- Vos tâches:
[A] Réécrivez le passage de l'extrait sur le statut des animaux allant de « Enfin sur le » jusqu'à « partie des médias). », en remplaçant « groupe socialiste » par « groupe PS ».
[B] D'après l'extrait sur le statut des animaux, de quelle organisation émane la grande pétition réclamant cette modification ?

- Extrait du texte:
============

La presse s’en est fait écho : mardi soir a été débattue dans l’hémicycle la question du statut des animaux.

L’arrivée de l’amendement a surpris. D’abord sur le projet de loi concerné. Le texte support de l’amendement porte sur la modernisation du droit. Le sujet est donc étudié entre le droit des tutelles, les modalités d’emprunt des CCAS et le tribunal foncier de la Polynésie française.

Ensuite par ses signataires. Aucun des député-e-s socialistes qui ont signé les amendements n’est membre du groupe d’étude sur la protection des animaux, qui sous l’égide de la députée PS Geneviève Gaillard prépare une proposition de loi entièrement dédiée au statut de l’animal. Le vote de cet amendement risque de rendre obsolète cette proposition de loi, plus ambitieuse, avant même son dépôt.

Enfin sur le fond. Le groupe socialiste avait déposé deux amendements. Le premier proposait de créer un titre additionnel dans le code civil pour distinguer clairement biens et animaux, et d’indiquer que ces animaux étaient des « êtres vivants doués de sensibilité » (cela est déjà écrit dans le code rural mais pas dans le code civil). Le second, moins ambitieux, ne créait pas de nouvelle partie dans le code civil mais y insérait juste un article additionnel. Or le premier amendement a été retiré mardi midi. Il ne restait plus que le second amendement, plus limité. Cet amendement permet de répondre à une grande pétition de 30 Millions d’Amis exigeant cette modification… même s’il ne crée pas de statut de l’animal (contrairement à ce qu’ont dit une grande partie des médias).

============

- Données fournies:

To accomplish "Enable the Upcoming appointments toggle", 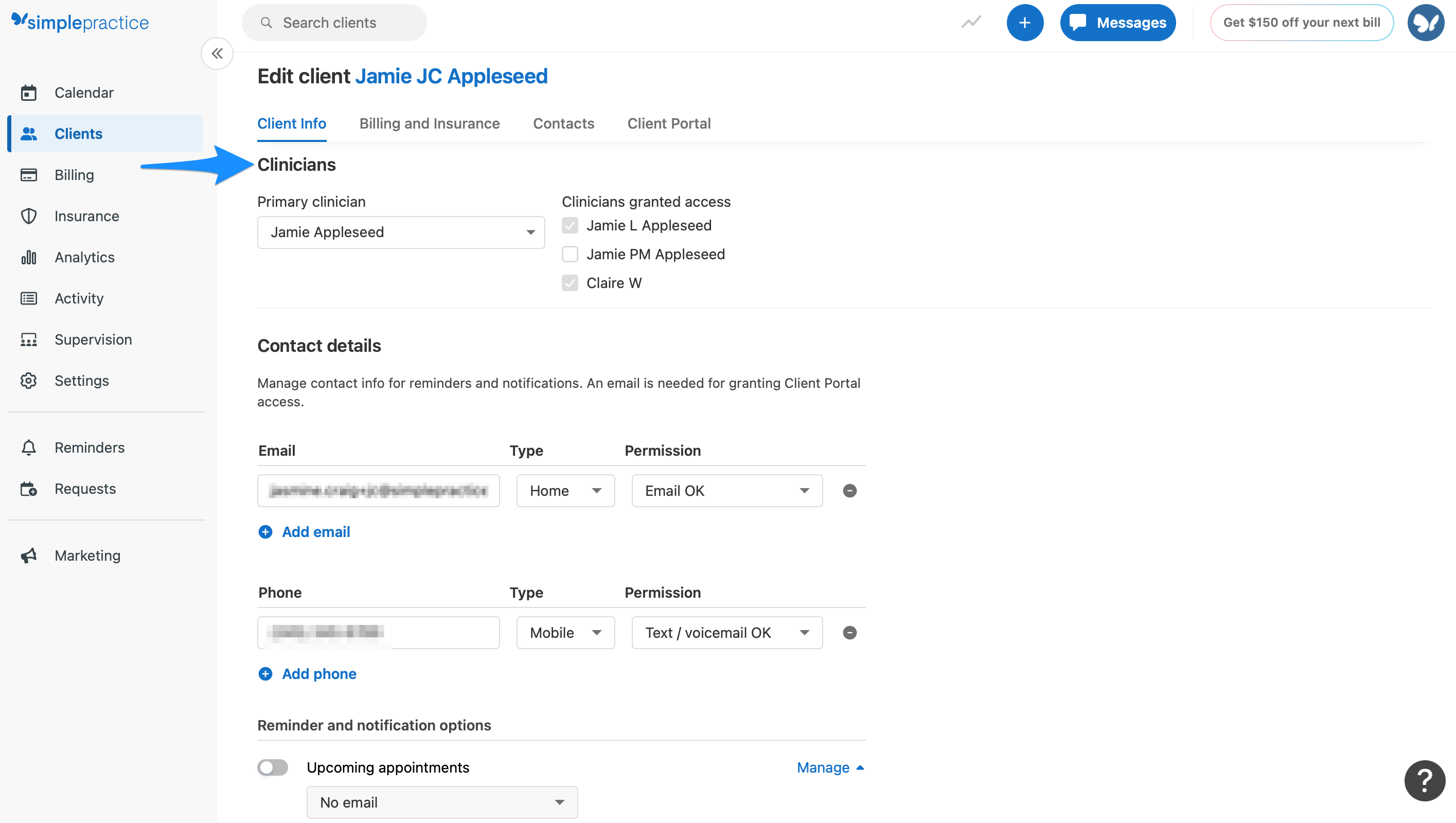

============

- Réponses détaillées:
[A]
Enfin sur le fond. Le groupe PS avait déposé deux amendements. Le premier proposait de créer un titre additionnel dans le code civil pour distinguer clairement biens et animaux, et d’indiquer que ces animaux étaient des « êtres vivants doués de sensibilité » (cela est déjà écrit dans le code rural mais pas dans le code civil). Le second, moins ambitieux, ne créait pas de nouvelle partie dans le code civil mais y insérait juste un article additionnel. Or le premier amendement a été retiré mardi midi. Il ne restait plus que le second amendement, plus limité. Cet amendement permet de répondre à une grande pétition de 30 Millions d’Amis exigeant cette modification… même s’il ne crée pas de statut de l’animal (contrairement à ce qu’ont dit une grande partie des médias).

[B] Elle émane de 30 Millions d'Amis.